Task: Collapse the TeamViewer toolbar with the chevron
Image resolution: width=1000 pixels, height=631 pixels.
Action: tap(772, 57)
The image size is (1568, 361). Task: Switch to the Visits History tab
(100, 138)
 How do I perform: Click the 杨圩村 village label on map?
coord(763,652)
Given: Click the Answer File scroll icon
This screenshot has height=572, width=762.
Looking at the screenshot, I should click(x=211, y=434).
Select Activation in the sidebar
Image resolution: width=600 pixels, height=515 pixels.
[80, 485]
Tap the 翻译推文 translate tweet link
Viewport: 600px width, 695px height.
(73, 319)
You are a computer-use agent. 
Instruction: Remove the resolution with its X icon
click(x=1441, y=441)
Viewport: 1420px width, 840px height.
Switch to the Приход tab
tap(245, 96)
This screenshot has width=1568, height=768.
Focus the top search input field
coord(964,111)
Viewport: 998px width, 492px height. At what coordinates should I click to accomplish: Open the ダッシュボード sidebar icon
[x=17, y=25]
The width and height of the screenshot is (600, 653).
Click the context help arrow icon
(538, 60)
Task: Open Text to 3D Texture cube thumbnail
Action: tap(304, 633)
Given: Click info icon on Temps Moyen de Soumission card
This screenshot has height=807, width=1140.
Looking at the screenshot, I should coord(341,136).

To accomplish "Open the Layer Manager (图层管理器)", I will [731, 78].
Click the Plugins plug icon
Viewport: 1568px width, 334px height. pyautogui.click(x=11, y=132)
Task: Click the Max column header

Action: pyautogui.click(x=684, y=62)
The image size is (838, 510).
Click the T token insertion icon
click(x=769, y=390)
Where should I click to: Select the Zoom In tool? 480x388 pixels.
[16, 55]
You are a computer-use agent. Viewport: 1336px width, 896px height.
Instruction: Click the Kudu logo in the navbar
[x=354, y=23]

| TASK OBJECTIVE |
Rewrite every one of the rows above as a Markdown table with two columns, No for the line number and Line for the text of that line. Leave out the blank lines.

| SOLVED PROBLEM |
| No | Line |
|---|---|
| 1 | Task: Collapse the TeamViewer toolbar with the chevron |
| 2 | Image resolution: width=1000 pixels, height=631 pixels. |
| 3 | Action: tap(772, 57) |
| 4 | The image size is (1568, 361). Task: Switch to the Visits History tab |
| 5 | (100, 138) |
| 6 |  How do I perform: Click the 杨圩村 village label on map? |
| 7 | coord(763,652) |
| 8 | Given: Click the Answer File scroll icon |
| 9 | This screenshot has height=572, width=762. |
| 10 | Looking at the screenshot, I should click(x=211, y=434). |
| 11 | Select Activation in the sidebar |
| 12 | Image resolution: width=600 pixels, height=515 pixels. |
| 13 | [80, 485] |
| 14 | Tap the 翻译推文 translate tweet link |
| 15 | Viewport: 600px width, 695px height. |
| 16 | (73, 319) |
| 17 | You are a computer-use agent.  |
| 18 | Instruction: Remove the resolution with its X icon |
| 19 | click(x=1441, y=441) |
| 20 | Viewport: 1420px width, 840px height. |
| 21 | Switch to the Приход tab |
| 22 | tap(245, 96) |
| 23 | This screenshot has width=1568, height=768. |
| 24 | Focus the top search input field |
| 25 | coord(964,111) |
| 26 | Viewport: 998px width, 492px height. At what coordinates should I click to accomplish: Open the ダッシュボード sidebar icon |
| 27 | [x=17, y=25] |
| 28 | The width and height of the screenshot is (600, 653). |
| 29 | Click the context help arrow icon |
| 30 | (538, 60) |
| 31 | Task: Open Text to 3D Texture cube thumbnail |
| 32 | Action: tap(304, 633) |
| 33 | Given: Click info icon on Temps Moyen de Soumission card |
| 34 | This screenshot has height=807, width=1140. |
| 35 | Looking at the screenshot, I should coord(341,136). |
| 36 | To accomplish "Open the Layer Manager (图层管理器)", I will [731, 78]. |
| 37 | Click the Plugins plug icon |
| 38 | Viewport: 1568px width, 334px height. pyautogui.click(x=11, y=132) |
| 39 | Task: Click the Max column header |
| 40 | Action: pyautogui.click(x=684, y=62) |
| 41 | The image size is (838, 510). |
| 42 | Click the T token insertion icon |
| 43 | click(x=769, y=390) |
| 44 | Where should I click to: Select the Zoom In tool? 480x388 pixels. |
| 45 | [16, 55] |
| 46 | You are a computer-use agent. Viewport: 1336px width, 896px height. |
| 47 | Instruction: Click the Kudu logo in the navbar |
| 48 | [x=354, y=23] |